§ ASSIGNMENT: Pull out every line in the data that has the string "agent" in it.

___ DATA SHOWN ___

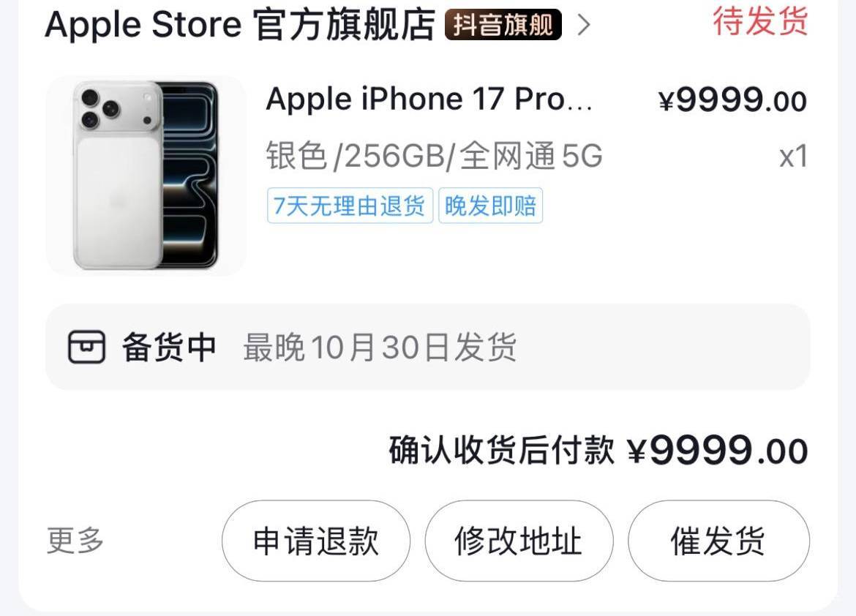
Task: Expand the 更多 options menu
Action: pos(75,541)
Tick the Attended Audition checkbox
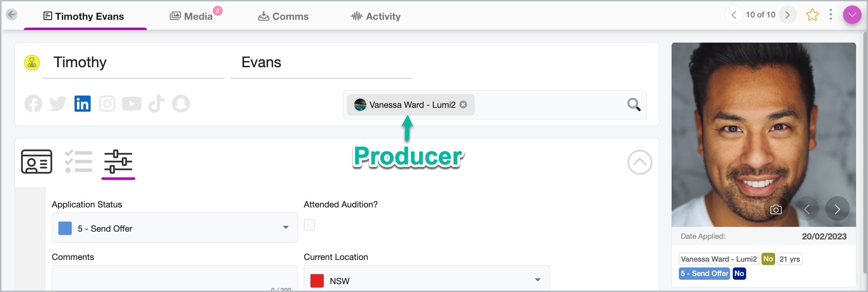Image resolution: width=868 pixels, height=292 pixels. point(309,225)
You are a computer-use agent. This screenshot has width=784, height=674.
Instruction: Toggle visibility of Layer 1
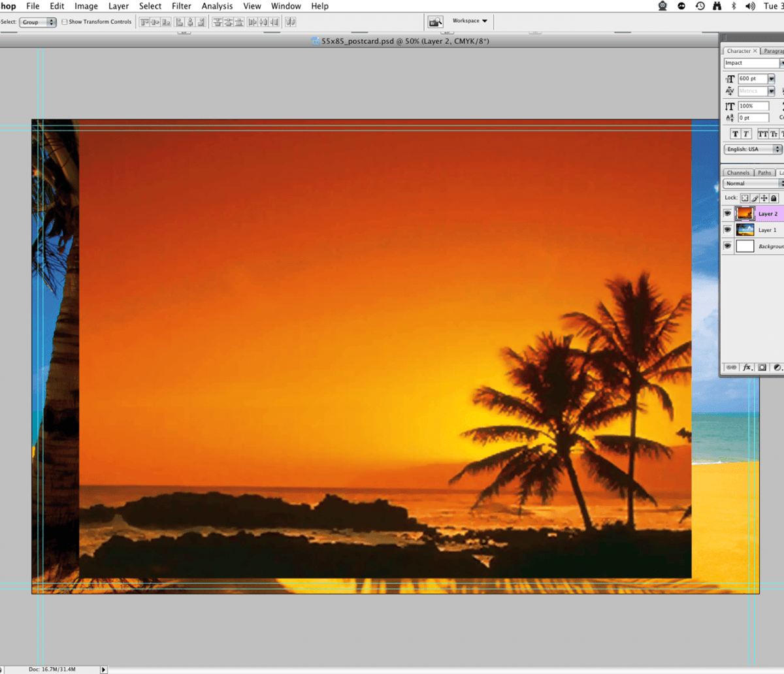coord(727,230)
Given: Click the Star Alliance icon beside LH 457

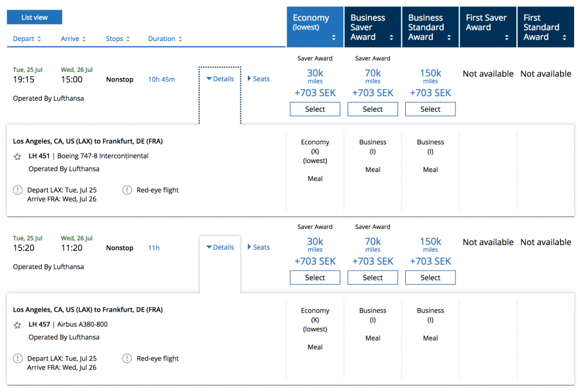Looking at the screenshot, I should [17, 325].

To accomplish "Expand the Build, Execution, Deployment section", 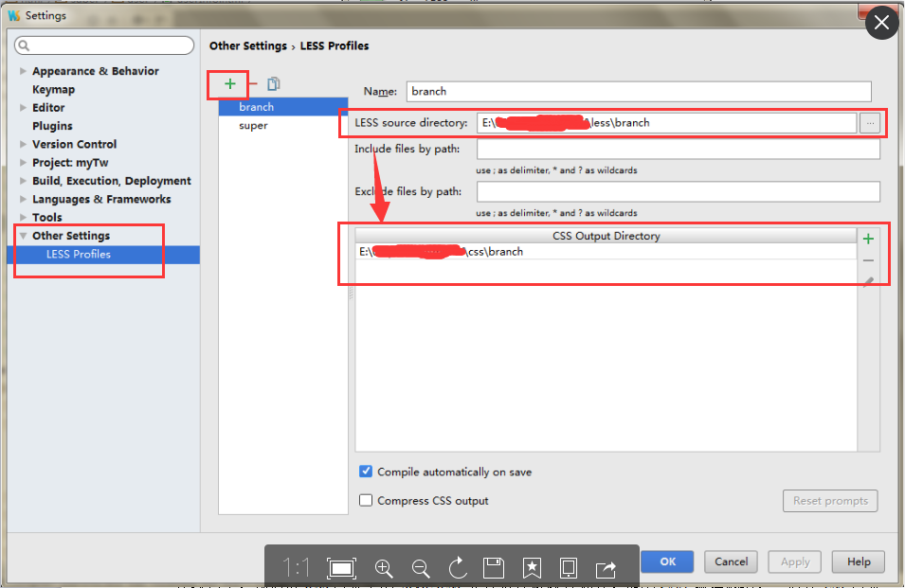I will [x=21, y=180].
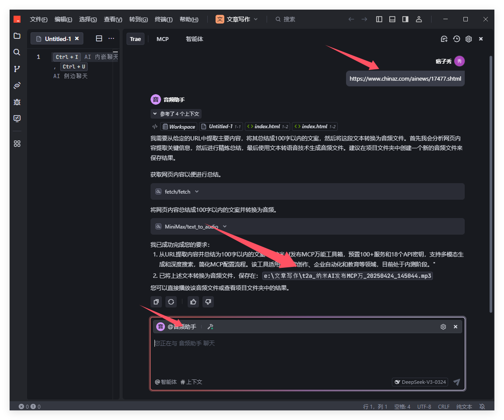504x420 pixels.
Task: Open chat history clock icon
Action: [456, 39]
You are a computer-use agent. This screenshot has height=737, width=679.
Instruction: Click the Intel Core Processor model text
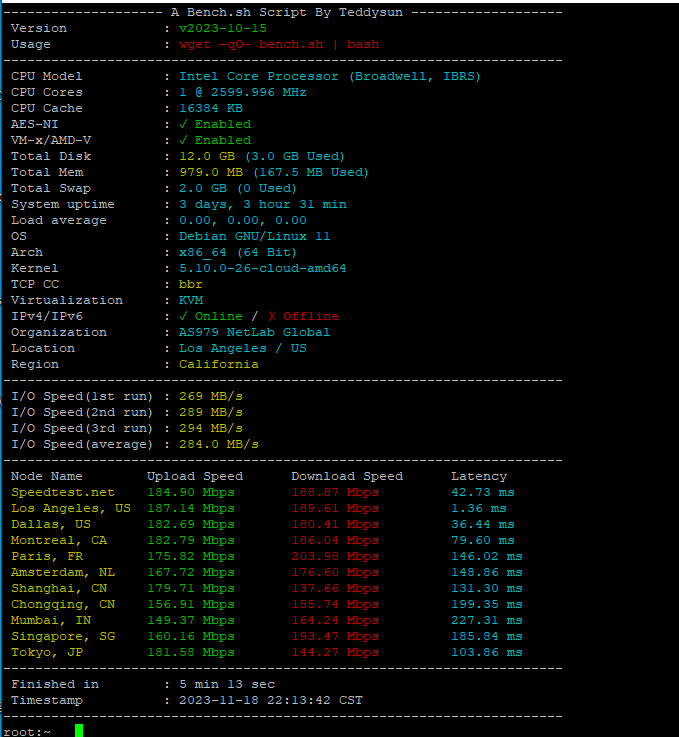pos(330,76)
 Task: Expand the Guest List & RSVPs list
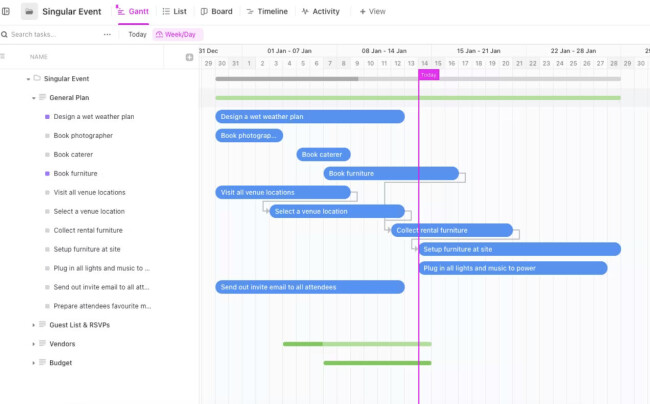(34, 325)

___

§ SOLUTION TO THIS TASK:
You are a computer-use agent. This screenshot has width=784, height=674.
You are a computer-use agent. This screenshot has height=737, width=679.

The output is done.